Nigeria is Africa's biggest oil producer, exporting around 2 million barrels per day (bpd) and it also holds the world's ninth largest gas reserves, which are largely untapped.
The country's light, low sulphur crude oil is popular with U.S. and Asian buyers, but oil majors say uncertainty over changes in regulation in a proposed oil bill and insecurity in the onshore Niger Delta are holding back new investment.
"We expect within the next couple of months a marginal bid round will be announced. We hope a major bid round will follow before the end of the year," Diezani Alison-Madueke told reporters in an interview.

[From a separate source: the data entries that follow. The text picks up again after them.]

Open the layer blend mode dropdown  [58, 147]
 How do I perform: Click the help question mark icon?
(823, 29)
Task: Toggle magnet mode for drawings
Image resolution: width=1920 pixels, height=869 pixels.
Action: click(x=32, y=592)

"Shell and Chevron (onshore licence renewals) are ... in the final stages now, those will definitely be out before the end of the year," she added.
Exxon Mobil signed 20-year oil licence renewals on Nigerian onshore assets producing around 550,000 bpd in February, but other oil majors are still negotiating terms with the government.

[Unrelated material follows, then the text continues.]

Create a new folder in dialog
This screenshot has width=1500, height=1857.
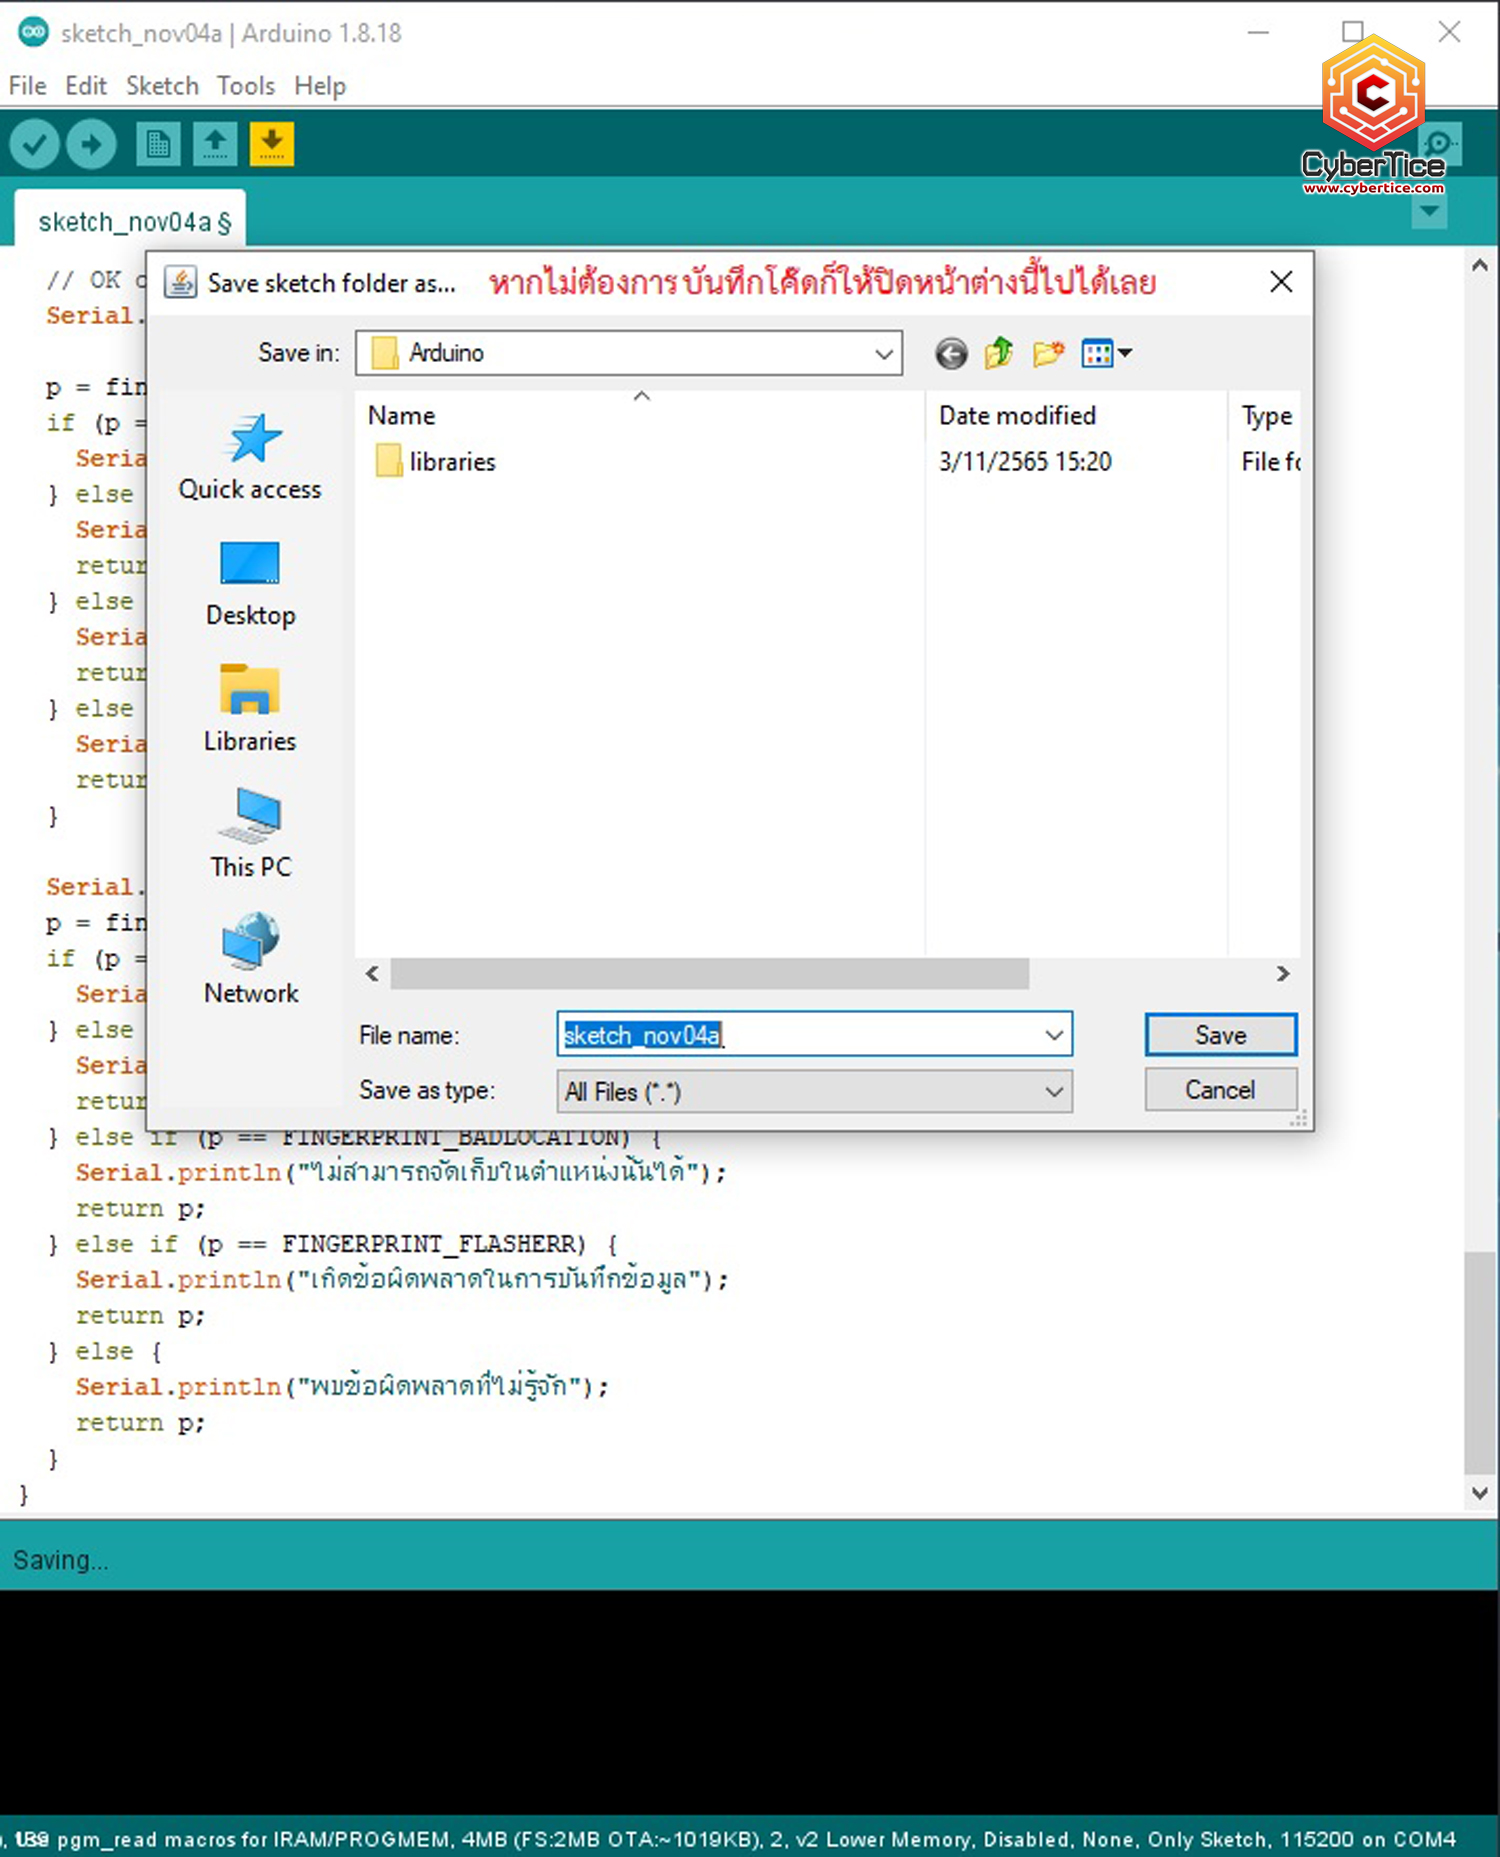click(x=1047, y=354)
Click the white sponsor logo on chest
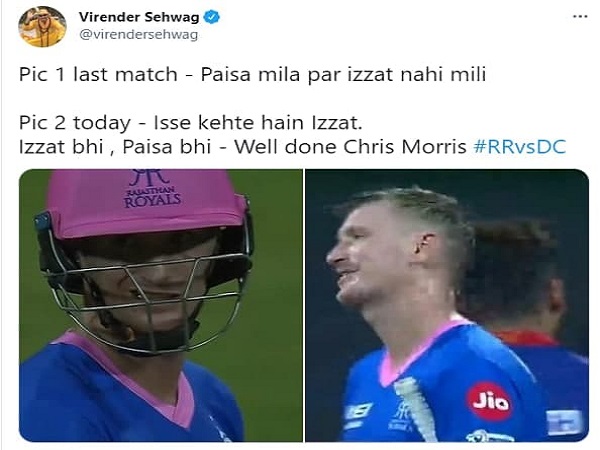Viewport: 600px width, 450px height. tap(358, 414)
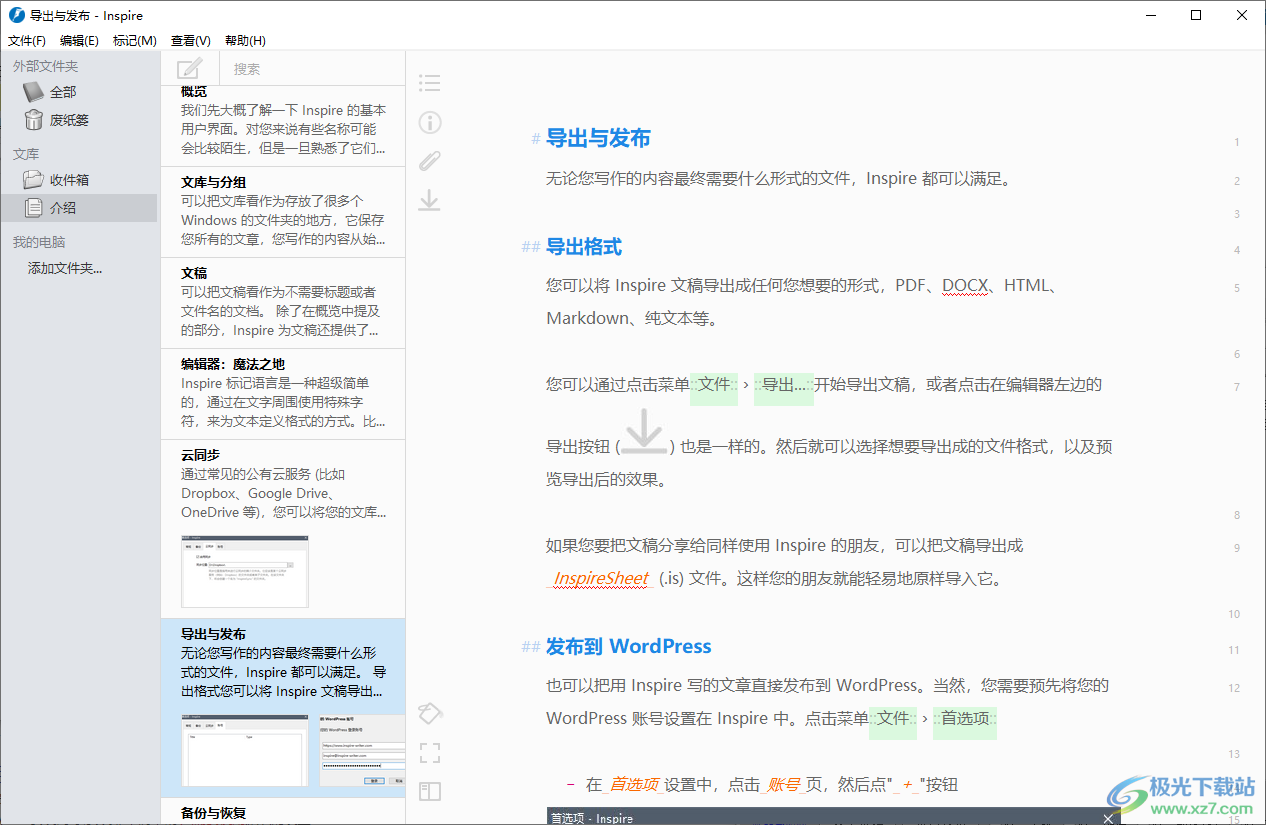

Some industry experts have questioned why licences are being renewed before parliament has passed the Petroleum Industry Bill (PIB), which will adjust terms on these types of contracts.
"It would have become slightly cumbersome to keep waiting on the PIB before the renewals," Alison-Madueke said in reply.

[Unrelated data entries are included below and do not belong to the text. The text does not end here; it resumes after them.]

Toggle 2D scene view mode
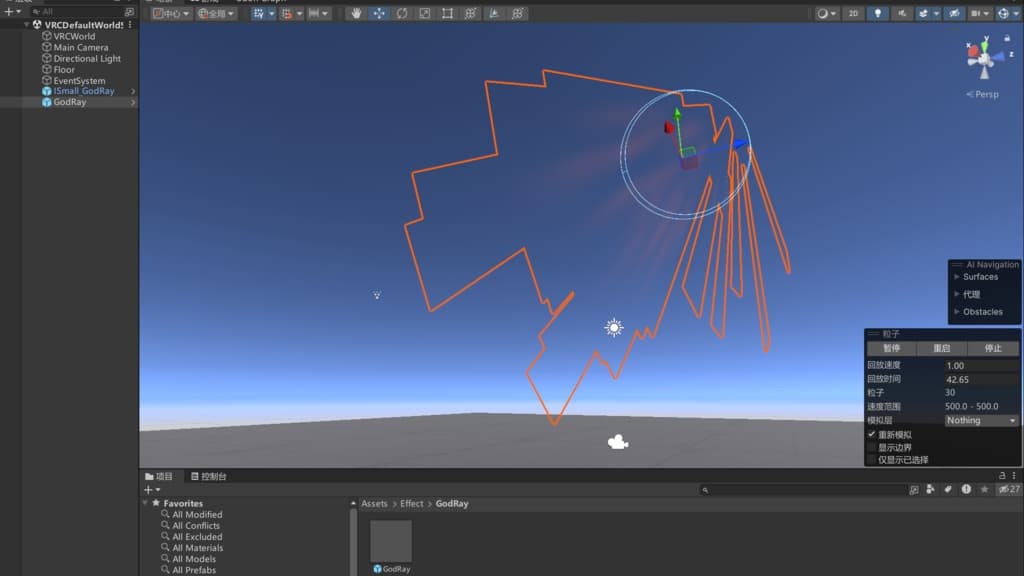coord(853,14)
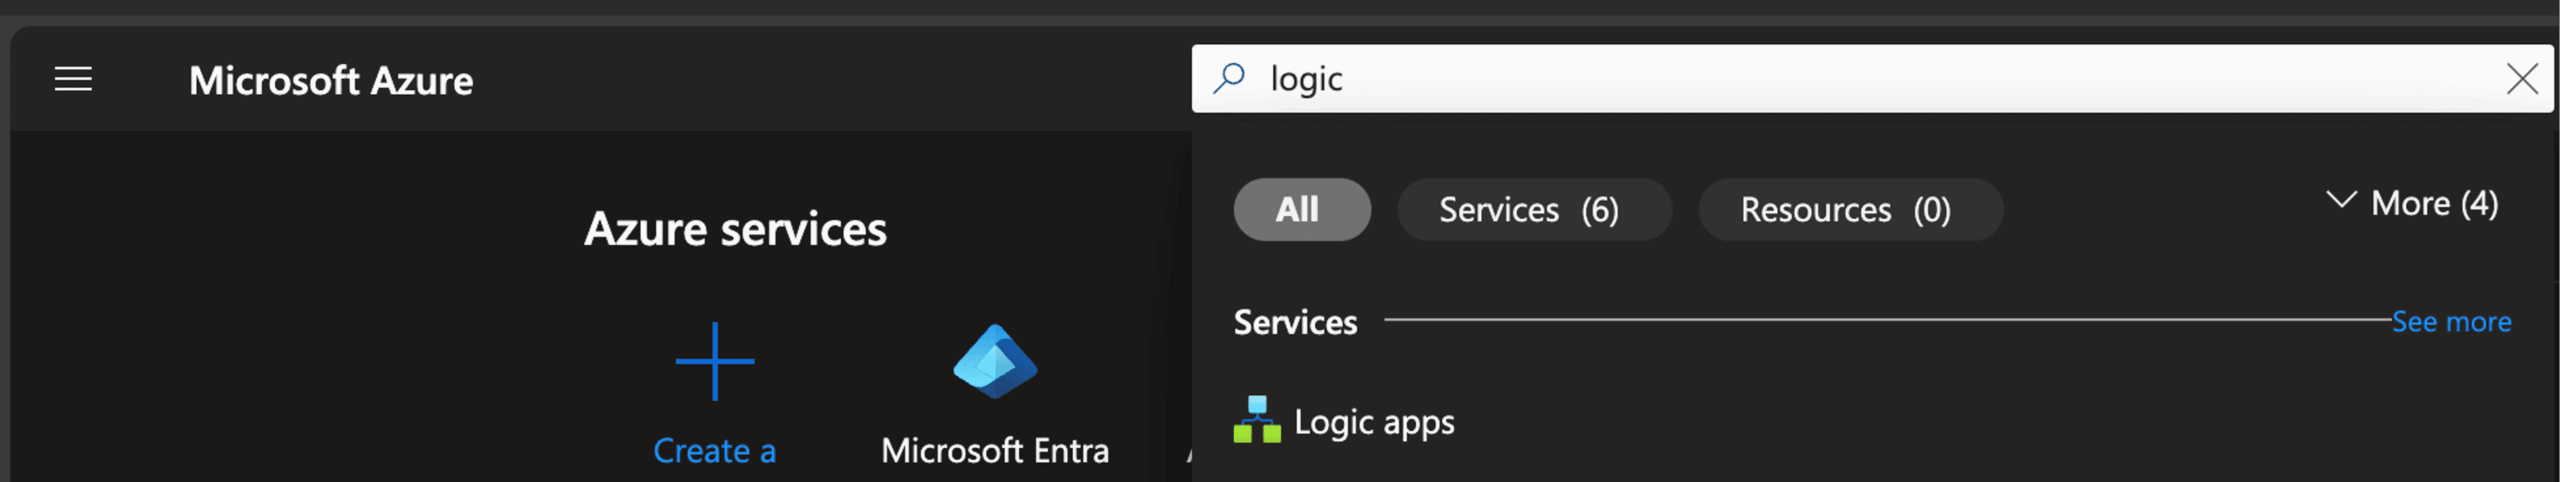Open the Microsoft Entra service label
This screenshot has height=482, width=2560.
point(994,451)
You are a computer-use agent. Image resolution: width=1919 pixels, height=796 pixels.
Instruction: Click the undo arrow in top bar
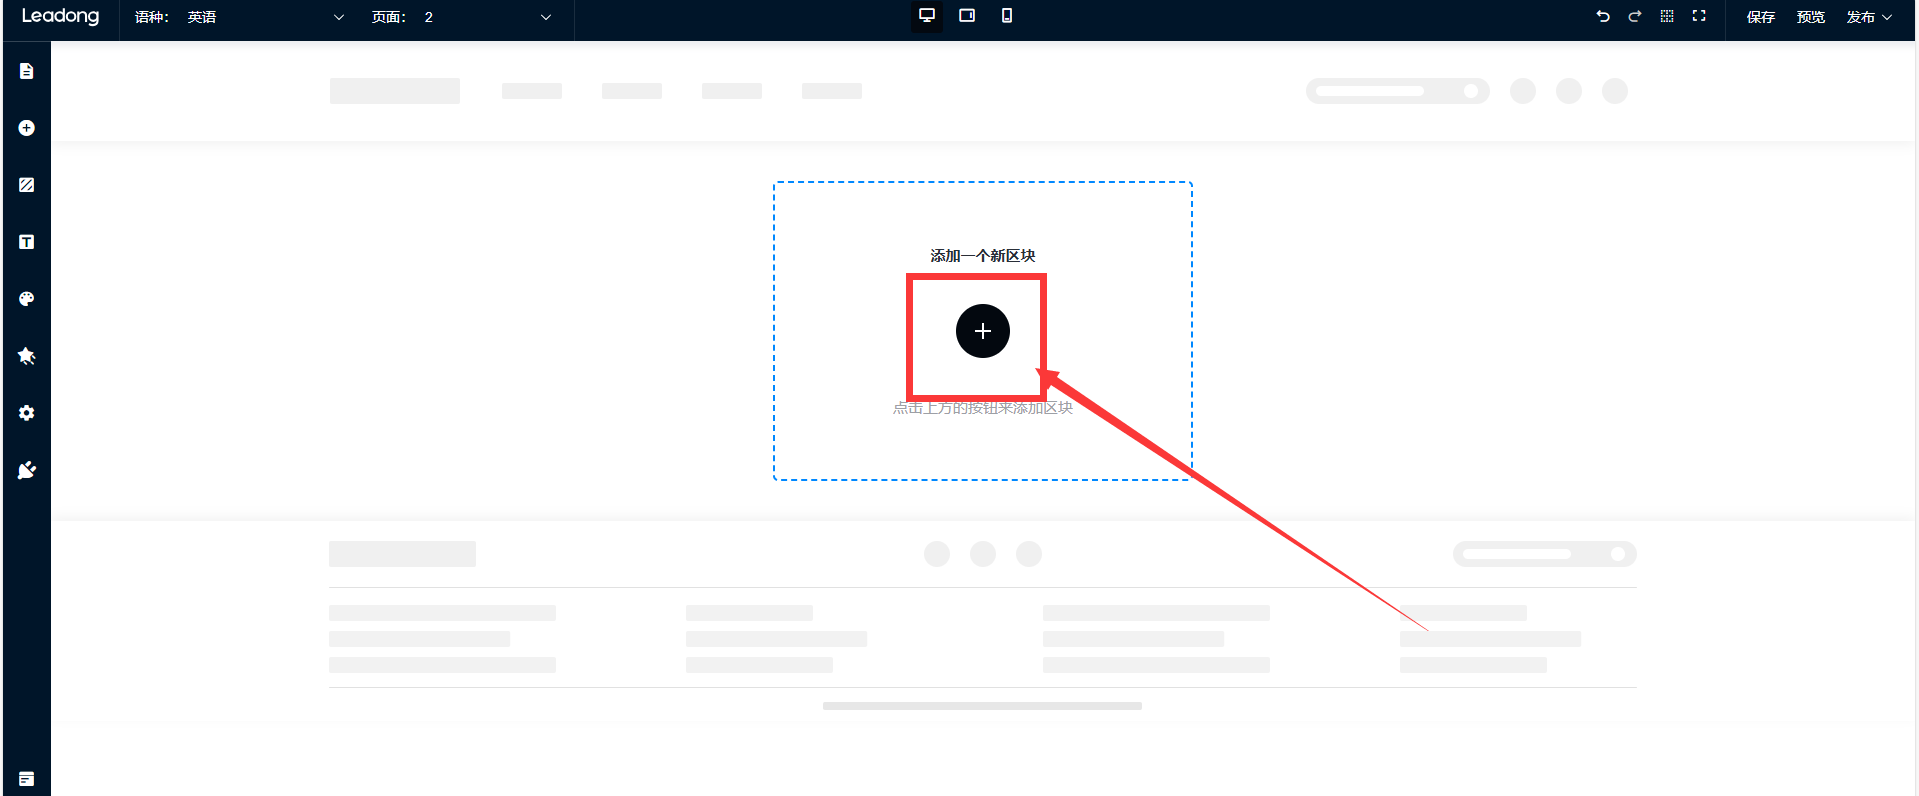coord(1603,16)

Nigeria's parliament is currently debating the PIB, a wide-ranging law which has been delayed for more than five years on disputes between oil firms and different arms of government.
If it becomes law, the bill should end years of regulatory uncertainty that has blocked billions of dollars of investment.
Foreign oil majors, including Shell and Exxon, have said the tax terms in the current version of the PIB would make exploration deep offshore, which is the key to growing Nigeria's oil and gas output and reserves, non-viable.
"I think it is very difficult in general if you have been receiving a certain level of profit over quite a long period of time, to adjust to a slightly lower level of profitability," Alison-Madueke said of the oil majors' complaints.
"We went over these terms several times ... we kept ourselves competitive," she added.
She said after the changes were made in the PIB, Nigeria's "government take" on offshore projects would increase by 10 percent to 73 percent, lower than in rival producers Angola, Norway and Indonesia.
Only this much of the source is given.